- SHORT PROBLEM:
Format the lines of the material as a numbered list, leaving out any blank lines, beginning at the line that contains "You are a computer-use" and ending after the line that contains "tap(10, 10)".

- DATA IN THIS EXERCISE:
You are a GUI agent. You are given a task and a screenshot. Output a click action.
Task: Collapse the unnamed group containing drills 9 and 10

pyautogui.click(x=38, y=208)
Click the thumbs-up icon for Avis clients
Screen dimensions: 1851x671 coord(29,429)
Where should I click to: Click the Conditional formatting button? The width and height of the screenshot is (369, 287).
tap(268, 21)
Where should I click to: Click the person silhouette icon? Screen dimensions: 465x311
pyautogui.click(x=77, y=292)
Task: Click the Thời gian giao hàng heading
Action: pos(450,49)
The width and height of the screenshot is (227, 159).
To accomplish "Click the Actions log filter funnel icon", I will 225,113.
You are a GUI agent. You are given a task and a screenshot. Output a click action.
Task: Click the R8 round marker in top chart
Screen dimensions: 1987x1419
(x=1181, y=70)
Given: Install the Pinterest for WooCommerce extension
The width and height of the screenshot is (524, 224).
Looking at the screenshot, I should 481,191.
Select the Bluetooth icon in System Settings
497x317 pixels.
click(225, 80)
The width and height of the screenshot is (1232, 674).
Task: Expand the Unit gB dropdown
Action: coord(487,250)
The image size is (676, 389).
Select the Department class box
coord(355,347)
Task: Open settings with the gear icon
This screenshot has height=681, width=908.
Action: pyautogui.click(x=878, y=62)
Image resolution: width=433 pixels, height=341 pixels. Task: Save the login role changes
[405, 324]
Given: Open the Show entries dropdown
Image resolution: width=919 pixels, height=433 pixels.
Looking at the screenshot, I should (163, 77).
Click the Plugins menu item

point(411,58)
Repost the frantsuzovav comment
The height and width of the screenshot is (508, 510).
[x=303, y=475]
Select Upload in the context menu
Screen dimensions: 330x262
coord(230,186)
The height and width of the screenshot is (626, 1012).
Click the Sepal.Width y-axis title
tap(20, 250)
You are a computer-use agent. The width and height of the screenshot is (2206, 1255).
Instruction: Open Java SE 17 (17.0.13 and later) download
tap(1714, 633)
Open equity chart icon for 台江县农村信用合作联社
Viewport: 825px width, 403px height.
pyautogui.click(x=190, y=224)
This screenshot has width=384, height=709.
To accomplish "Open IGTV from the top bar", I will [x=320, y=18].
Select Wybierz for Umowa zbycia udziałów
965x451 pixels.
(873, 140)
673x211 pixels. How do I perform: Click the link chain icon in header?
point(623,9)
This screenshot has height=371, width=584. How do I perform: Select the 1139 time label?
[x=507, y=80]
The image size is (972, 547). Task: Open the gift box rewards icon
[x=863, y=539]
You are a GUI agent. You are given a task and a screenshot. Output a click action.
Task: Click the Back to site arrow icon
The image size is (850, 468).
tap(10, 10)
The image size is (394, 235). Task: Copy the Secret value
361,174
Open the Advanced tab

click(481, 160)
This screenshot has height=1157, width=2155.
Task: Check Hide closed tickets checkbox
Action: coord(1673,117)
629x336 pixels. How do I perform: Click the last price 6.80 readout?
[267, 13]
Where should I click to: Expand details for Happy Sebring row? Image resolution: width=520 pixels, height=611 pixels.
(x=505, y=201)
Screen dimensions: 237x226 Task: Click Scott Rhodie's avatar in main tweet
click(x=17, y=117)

- RESPONSE TO THIS EXERCISE:
1. You are a computer-use agent. The width and height of the screenshot is (2206, 1255).
2. Instruction: Open Java SE 17 (17.0.13 and later) download
3. tap(1714, 633)
4. Open equity chart icon for 台江县农村信用合作联社
5. Viewport: 825px width, 403px height.
6. pyautogui.click(x=190, y=224)
7. This screenshot has width=384, height=709.
8. To accomplish "Open IGTV from the top bar", I will [x=320, y=18].
9. Select Wybierz for Umowa zbycia udziałów
10. 965x451 pixels.
11. (873, 140)
12. 673x211 pixels. How do I perform: Click the link chain icon in header?
13. point(623,9)
14. This screenshot has height=371, width=584. How do I perform: Select the 1139 time label?
15. [x=507, y=80]
16. The image size is (972, 547). Task: Open the gift box rewards icon
17. [x=863, y=539]
18. You are a GUI agent. You are given a task and a screenshot. Output a click action.
19. Task: Click the Back to site arrow icon
20. The image size is (850, 468).
21. tap(10, 10)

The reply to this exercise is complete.